Stored items:
<<<<

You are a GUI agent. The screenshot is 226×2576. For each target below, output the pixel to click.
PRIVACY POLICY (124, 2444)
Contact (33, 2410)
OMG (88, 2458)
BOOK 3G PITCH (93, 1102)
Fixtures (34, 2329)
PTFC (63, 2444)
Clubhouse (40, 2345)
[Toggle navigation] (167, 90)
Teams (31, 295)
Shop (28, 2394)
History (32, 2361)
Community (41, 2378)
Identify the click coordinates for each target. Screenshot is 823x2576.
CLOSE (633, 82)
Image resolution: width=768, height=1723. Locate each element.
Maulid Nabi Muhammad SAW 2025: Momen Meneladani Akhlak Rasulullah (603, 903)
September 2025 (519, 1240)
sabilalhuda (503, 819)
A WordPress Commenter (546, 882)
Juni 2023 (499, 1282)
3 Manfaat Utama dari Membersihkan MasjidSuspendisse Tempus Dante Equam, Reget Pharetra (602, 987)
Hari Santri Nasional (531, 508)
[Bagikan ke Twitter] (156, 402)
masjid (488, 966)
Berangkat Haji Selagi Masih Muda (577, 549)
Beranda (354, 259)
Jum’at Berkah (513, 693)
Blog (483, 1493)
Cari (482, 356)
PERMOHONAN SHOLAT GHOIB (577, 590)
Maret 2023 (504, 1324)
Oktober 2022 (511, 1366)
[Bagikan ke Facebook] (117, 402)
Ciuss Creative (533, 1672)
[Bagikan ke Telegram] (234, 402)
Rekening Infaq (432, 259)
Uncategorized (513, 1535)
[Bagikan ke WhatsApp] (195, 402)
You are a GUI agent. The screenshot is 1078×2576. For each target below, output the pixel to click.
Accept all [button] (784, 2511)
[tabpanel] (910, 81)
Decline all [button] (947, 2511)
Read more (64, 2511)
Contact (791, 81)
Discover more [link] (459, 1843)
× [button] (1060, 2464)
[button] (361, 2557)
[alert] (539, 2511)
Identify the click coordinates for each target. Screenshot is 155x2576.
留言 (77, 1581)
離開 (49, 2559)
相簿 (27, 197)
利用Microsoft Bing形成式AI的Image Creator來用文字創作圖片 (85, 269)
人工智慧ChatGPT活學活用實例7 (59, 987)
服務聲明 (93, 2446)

>>>>

All that is wanted is the stretch of lines above from the one containing "History (32, 2361)" through the one containing "利用Microsoft Bing形成式AI的Image Creator來用文字創作圖片", duplicated exactly.

__Result for this exercise__:
History (32, 2361)
Community (41, 2378)
Identify the click coordinates for each target. Screenshot is 823x2576.
CLOSE (633, 82)
Image resolution: width=768, height=1723. Locate each element.
Maulid Nabi Muhammad SAW 2025: Momen Meneladani Akhlak Rasulullah (603, 903)
September 2025 (519, 1240)
sabilalhuda (503, 819)
A WordPress Commenter (546, 882)
Juni 2023 (499, 1282)
3 Manfaat Utama dari Membersihkan MasjidSuspendisse Tempus Dante Equam, Reget Pharetra (602, 987)
Hari Santri Nasional (531, 508)
[Bagikan ke Twitter] (156, 402)
masjid (488, 966)
Berangkat Haji Selagi Masih Muda (577, 549)
Beranda (354, 259)
Jum’at Berkah (513, 693)
Blog (483, 1493)
Cari (482, 356)
PERMOHONAN SHOLAT GHOIB (577, 590)
Maret 2023 (504, 1324)
Oktober 2022 (511, 1366)
[Bagikan ke Facebook] (117, 402)
Ciuss Creative (533, 1672)
[Bagikan ke Telegram] (234, 402)
Rekening Infaq (432, 259)
Uncategorized (513, 1535)
[Bagikan ke WhatsApp] (195, 402)
You are a GUI agent. The screenshot is 1078×2576. For each target below, output the pixel to click.
Accept all [button] (784, 2511)
[tabpanel] (910, 81)
Decline all [button] (947, 2511)
Read more (64, 2511)
Contact (791, 81)
Discover more [link] (459, 1843)
× [button] (1060, 2464)
[button] (361, 2557)
[alert] (539, 2511)
Identify the click coordinates for each target. Screenshot is 155x2576.
留言 (77, 1581)
離開 (49, 2559)
相簿 (27, 197)
利用Microsoft Bing形成式AI的Image Creator來用文字創作圖片 (85, 269)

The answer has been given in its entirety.